Further, the radiation-sensitive resin composition prepared in Example 1 was spin-coated on the surface of the substrate on which the illuminant portion was formed to have an illuminant portion, and the thickness was 3.5 μm, and then a hot plate was used to pre-treat at 90 ° C. Bake for 2 minutes to form a resin film. Next, the resin film was subjected to development treatment at 25 ° C for 90 seconds using a 0.4% by weight aqueous solution of tetramethylammonium hydroxide, and then rinsed with ultrapure water for 30 minutes, and heated at 230 ° C for 15 minutes on a hot plate. This was post-baked to prepare an organic electroluminescence device substrate on which a sealing film (resin film) was formed.

Next, the obtained organic electroluminescence device substrate was calcined at 220 ° C for 30 minutes using GC-MS ("GC6890N/MSD5973 (product name)" manufactured by Agilent Co., Ltd.), and the amount of degassing was measured. The decane-converted value was used as the amount of degassing. As a result, the weight of the sealing film (resin film) contained in the sample was measured to be 1 g, and the amount of degassing was 98 mg, which was a small amount, which was a good result.

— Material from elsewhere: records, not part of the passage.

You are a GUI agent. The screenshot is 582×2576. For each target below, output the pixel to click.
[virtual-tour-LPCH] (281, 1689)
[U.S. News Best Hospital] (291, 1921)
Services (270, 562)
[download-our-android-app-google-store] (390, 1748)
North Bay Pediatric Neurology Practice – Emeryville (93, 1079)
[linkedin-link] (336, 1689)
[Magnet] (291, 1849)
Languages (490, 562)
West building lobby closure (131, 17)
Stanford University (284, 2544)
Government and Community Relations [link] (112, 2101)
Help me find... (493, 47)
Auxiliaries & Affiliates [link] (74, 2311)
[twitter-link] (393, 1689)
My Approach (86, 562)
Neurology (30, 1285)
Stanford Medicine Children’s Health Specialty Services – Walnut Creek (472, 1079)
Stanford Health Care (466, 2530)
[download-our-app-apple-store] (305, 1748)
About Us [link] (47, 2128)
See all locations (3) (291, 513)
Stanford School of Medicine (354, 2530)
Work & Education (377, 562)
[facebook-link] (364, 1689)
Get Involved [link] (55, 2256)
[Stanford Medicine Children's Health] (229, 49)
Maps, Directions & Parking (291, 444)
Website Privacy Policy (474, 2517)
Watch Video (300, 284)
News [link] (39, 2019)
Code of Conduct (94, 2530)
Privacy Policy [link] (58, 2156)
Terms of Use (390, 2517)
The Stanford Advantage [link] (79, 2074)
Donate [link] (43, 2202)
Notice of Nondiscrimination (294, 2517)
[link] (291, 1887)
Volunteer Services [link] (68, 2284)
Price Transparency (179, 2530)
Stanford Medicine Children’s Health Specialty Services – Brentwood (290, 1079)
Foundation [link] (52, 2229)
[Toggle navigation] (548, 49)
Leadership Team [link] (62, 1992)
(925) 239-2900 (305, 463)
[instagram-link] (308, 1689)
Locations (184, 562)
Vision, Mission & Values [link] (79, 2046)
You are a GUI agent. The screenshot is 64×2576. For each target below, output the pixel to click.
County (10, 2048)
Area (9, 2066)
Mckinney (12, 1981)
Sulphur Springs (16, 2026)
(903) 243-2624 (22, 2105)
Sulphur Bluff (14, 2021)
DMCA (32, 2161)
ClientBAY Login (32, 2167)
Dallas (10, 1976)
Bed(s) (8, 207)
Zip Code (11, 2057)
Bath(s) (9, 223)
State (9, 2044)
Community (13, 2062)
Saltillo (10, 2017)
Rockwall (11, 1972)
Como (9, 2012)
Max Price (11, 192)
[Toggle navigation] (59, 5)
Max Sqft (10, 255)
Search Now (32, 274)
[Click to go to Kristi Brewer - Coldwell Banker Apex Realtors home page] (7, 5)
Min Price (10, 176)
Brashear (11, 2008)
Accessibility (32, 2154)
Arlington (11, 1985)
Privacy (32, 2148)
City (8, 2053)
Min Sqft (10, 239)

Further, from the results of the above Examples 1 to 3, the resin film obtained by using the radiation sensitive resin composition of the present invention, the residue at the time of development, the unevenness of the surface of the unexposed portion, the state of the pores during firing, the hardness of the film during firing, The specific dielectric constant and the leakage current are both good, and as a result of Example 4, the amount of outgassing when the organic electroluminescent element substrate is formed is also small. Therefore, the radiation sensitive resin composition of the present invention is used. The obtained resin film is also suitably used as a resin film for an organic electroluminescence device.

Claims (10)

A semiconductor element substrate having a polymer (A), a crosslinking agent (B), and a radiation sensitive compound (C) containing a unit (a1) of a monomer represented by the following general formula (1) A resin film composed of a resin composition, wherein the resin film is formed in contact with a surface of a semiconductor element mounted on the semiconductor element substrate or a semiconductor layer included in the semiconductor element; In the above formula (1), R ₁ represents a branched alkyl group having a carbon number of 5 to 16. In the semiconductor element substrate of the first aspect of the invention, in the polymer (A), the content ratio of the unit (a1) of the monomer represented by the general formula (1) is 10 to 90 mol%. The semiconductor element substrate of claim 1 or 2, wherein the polymer (A) further comprises a unit (a2) of a monomer copolymerizable with the monomer represented by the formula (1). The semiconductor element substrate of claim 3, wherein the unit (a2) of the copolymerizable monomer is a unit of a cyclic olefin monomer having a protic polar group. The semiconductor element substrate according to claim 4, wherein the unit of the cyclic olefin monomer having a protic polar group is a unit of a cyclic olefin monomer having a carboxyl group. The semiconductor element substrate of claim 4, wherein the polymer (A) is subjected to ring-opening of the monomer represented by the formula (1) and the cyclic olefin monomer having a protic polar group. Polymerized polymer. The semiconductor device substrate according to claim 6, wherein the polymer (A) is subjected to ring-opening of the monomer represented by the formula (1) and the cyclic olefin monomer having a protic polar group. a hydride of a polymerized polymer. The semiconductor element substrate according to claim 1 or 2, wherein the crosslinking agent (B) is a combination of an amine group-containing compound and an epoxy group-containing compound. The semiconductor element substrate of claim 8, wherein the epoxy group-containing compound is an epoxy group-containing compound having an alicyclic structure. The semiconductor element substrate of claim 1 or 2 is an active matrix substrate or an organic electroluminescent element substrate.